§ Task prompt: In the entries below, print exactly the lines from the first through the one with "Screen dimensions: 948x496", both included, and none of the pictures.

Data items
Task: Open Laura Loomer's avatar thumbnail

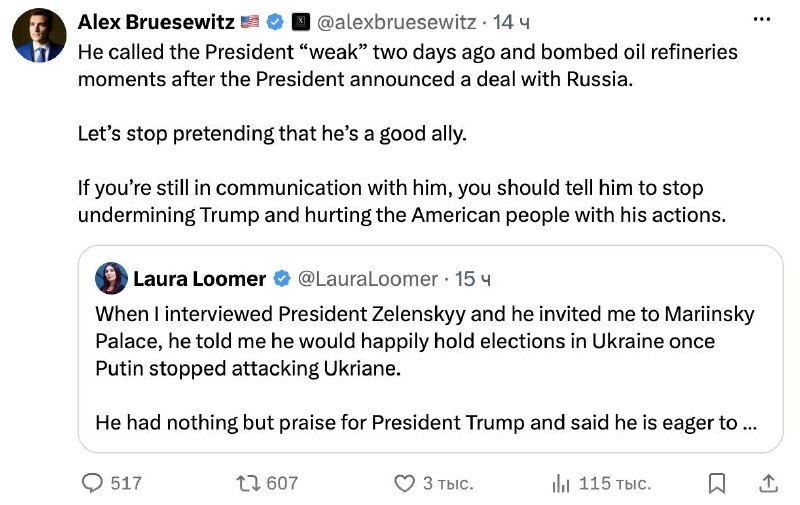Action: coord(111,278)
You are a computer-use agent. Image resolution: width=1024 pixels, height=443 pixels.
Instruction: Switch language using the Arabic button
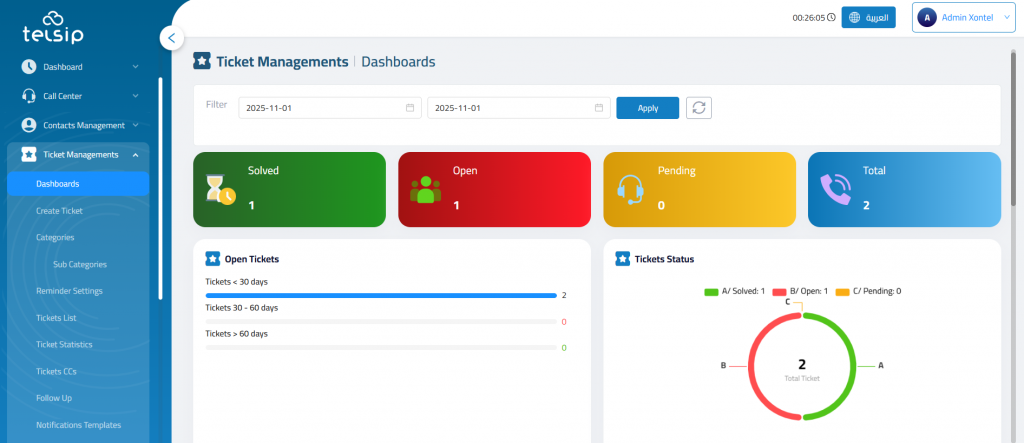click(x=868, y=17)
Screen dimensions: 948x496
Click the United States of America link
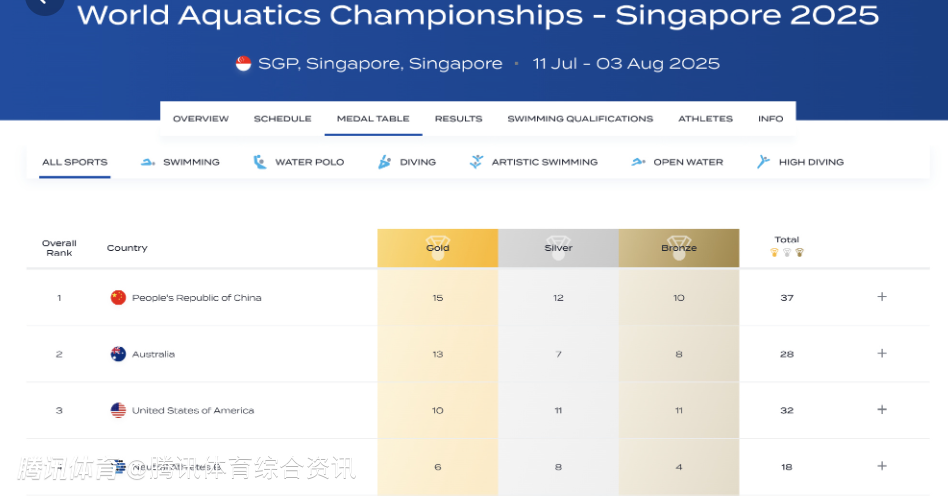[193, 410]
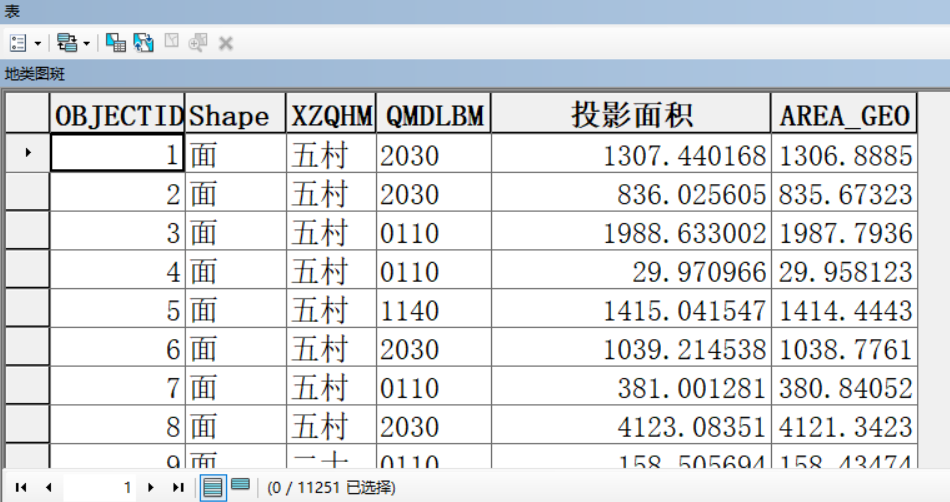Screen dimensions: 950x502
Task: Select the 地类图斑 table tab
Action: [35, 74]
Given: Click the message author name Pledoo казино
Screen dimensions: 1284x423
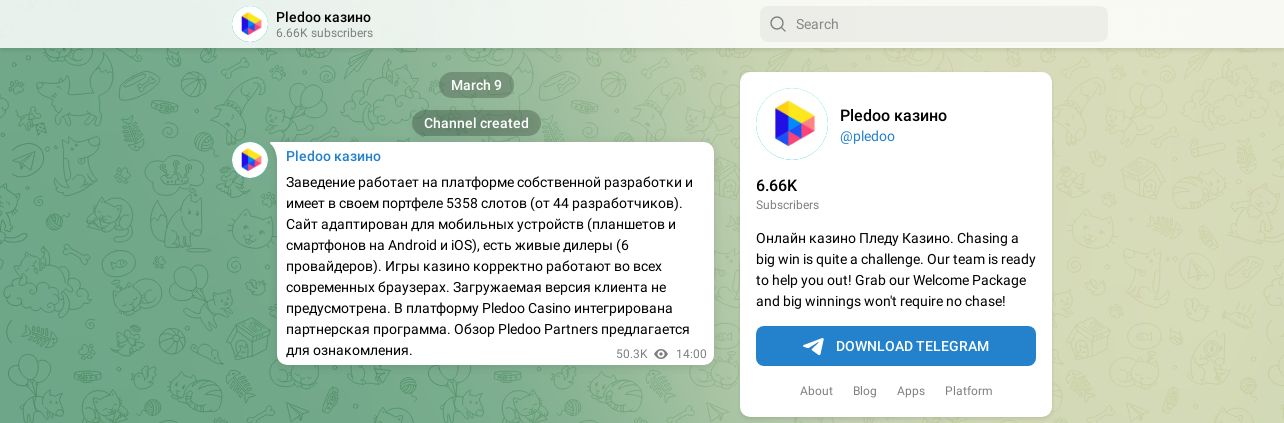Looking at the screenshot, I should pyautogui.click(x=333, y=156).
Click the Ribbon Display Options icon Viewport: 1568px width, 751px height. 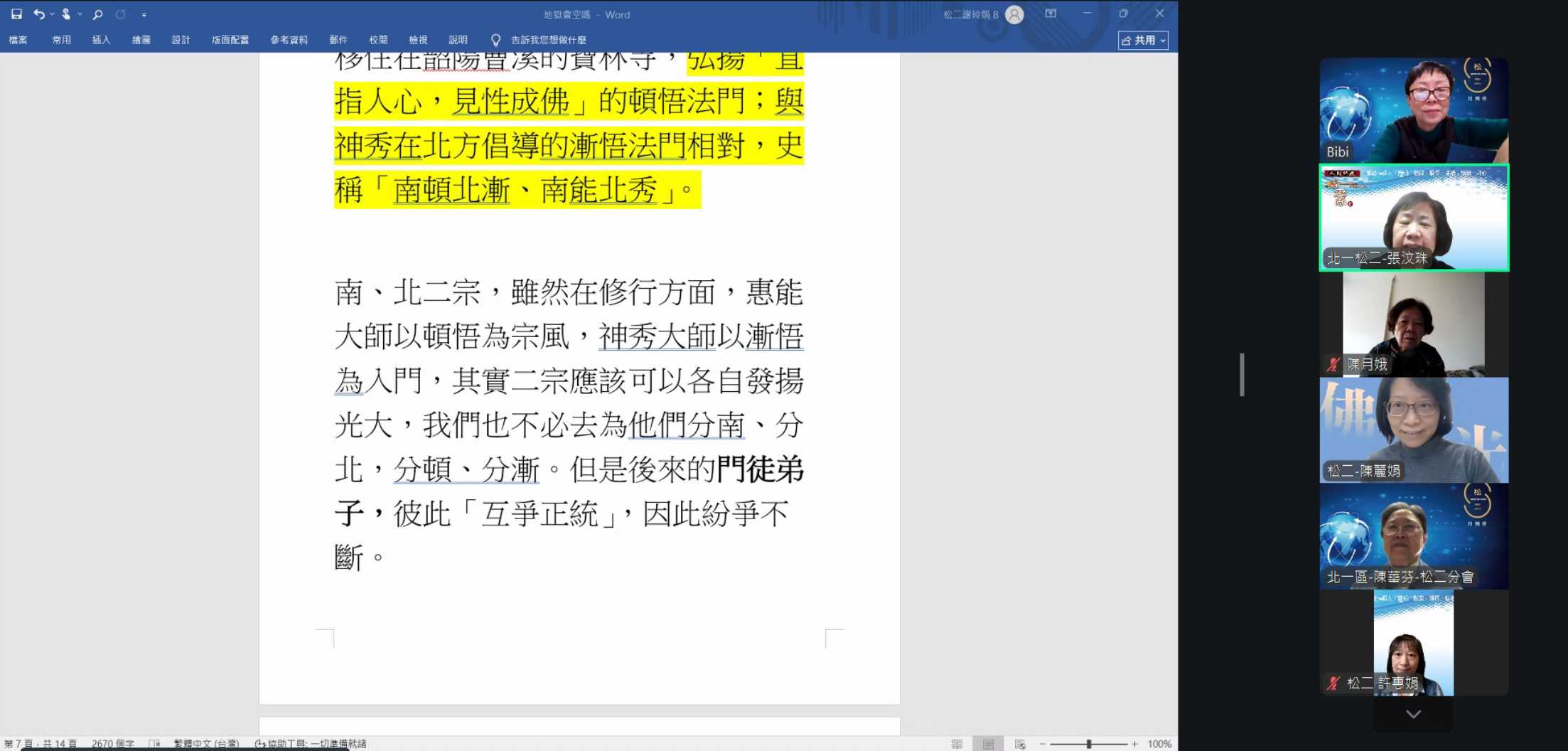1051,14
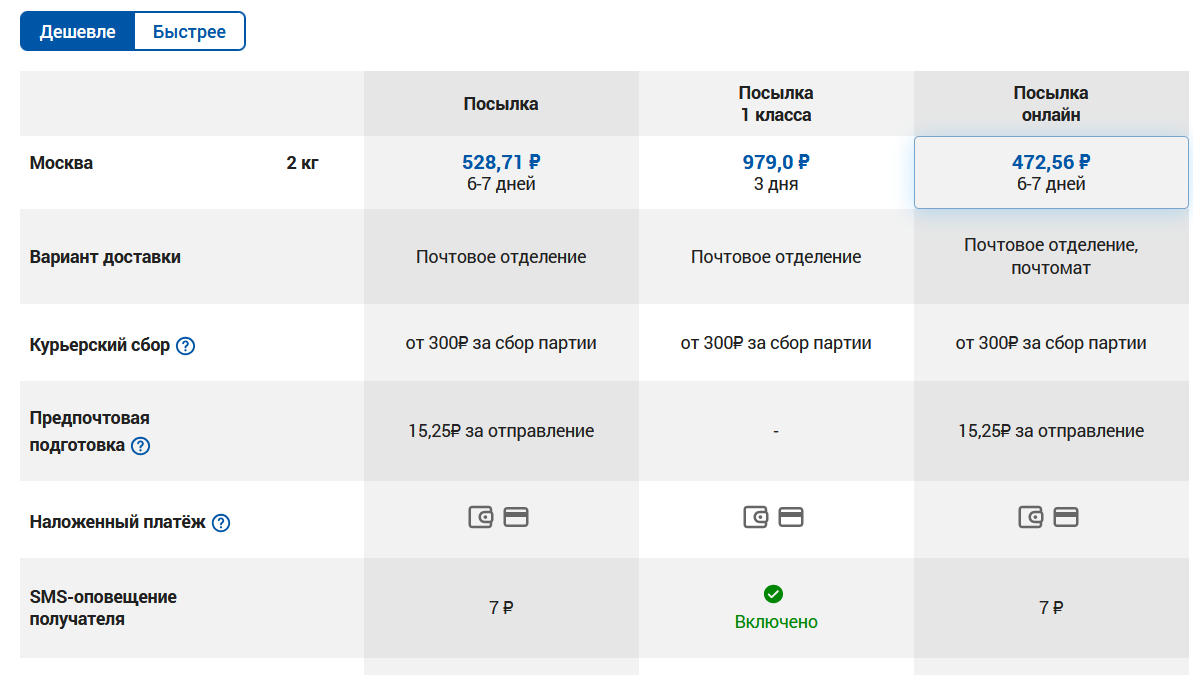Screen dimensions: 1193x675
Task: Select Посылка онлайн price 472,56 ₽ cell
Action: [x=1051, y=172]
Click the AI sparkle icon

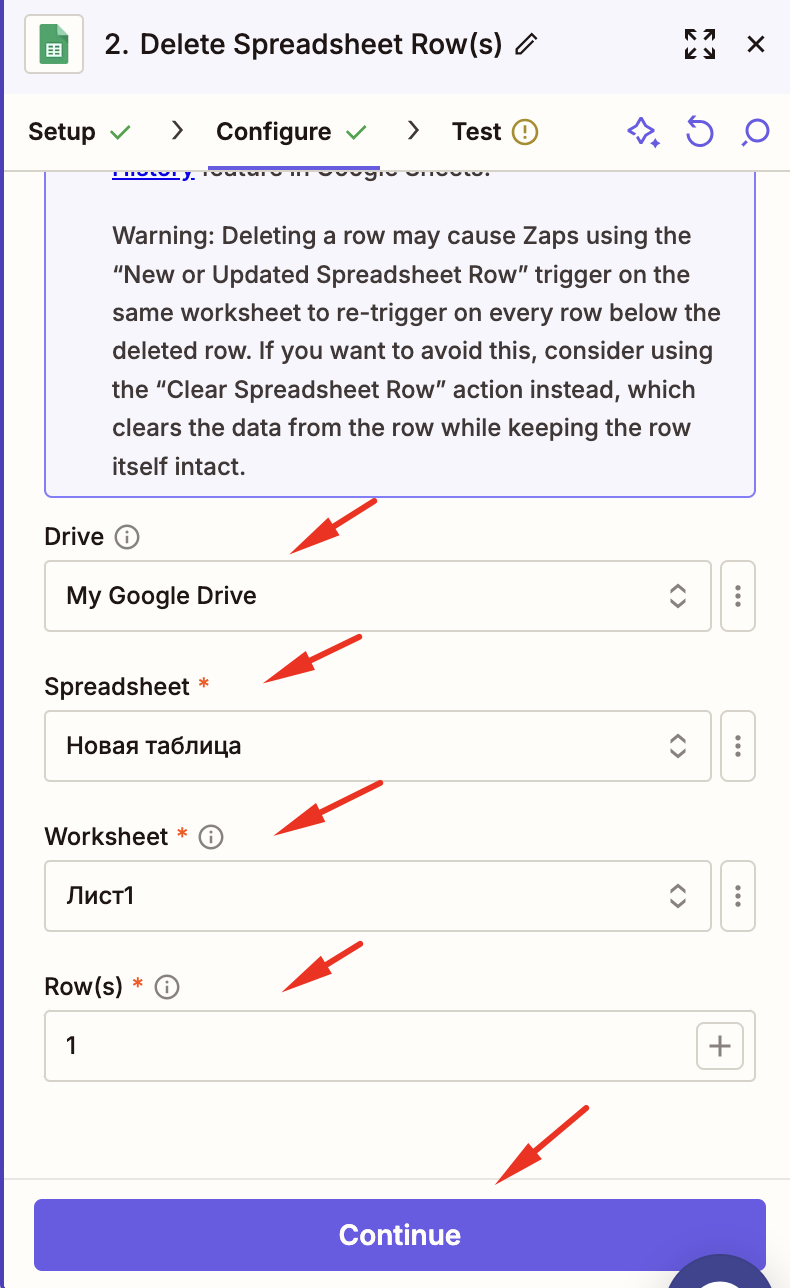tap(642, 132)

§ Output for this exercise:
Task: Open Laura Loomer's avatar thumbnail

Action: coord(111,278)
You are a computer-use agent. Image resolution: width=1024 pixels, height=443 pixels.
Instruction: Switch language using the Arabic button
click(x=868, y=17)
Screen dimensions: 948x496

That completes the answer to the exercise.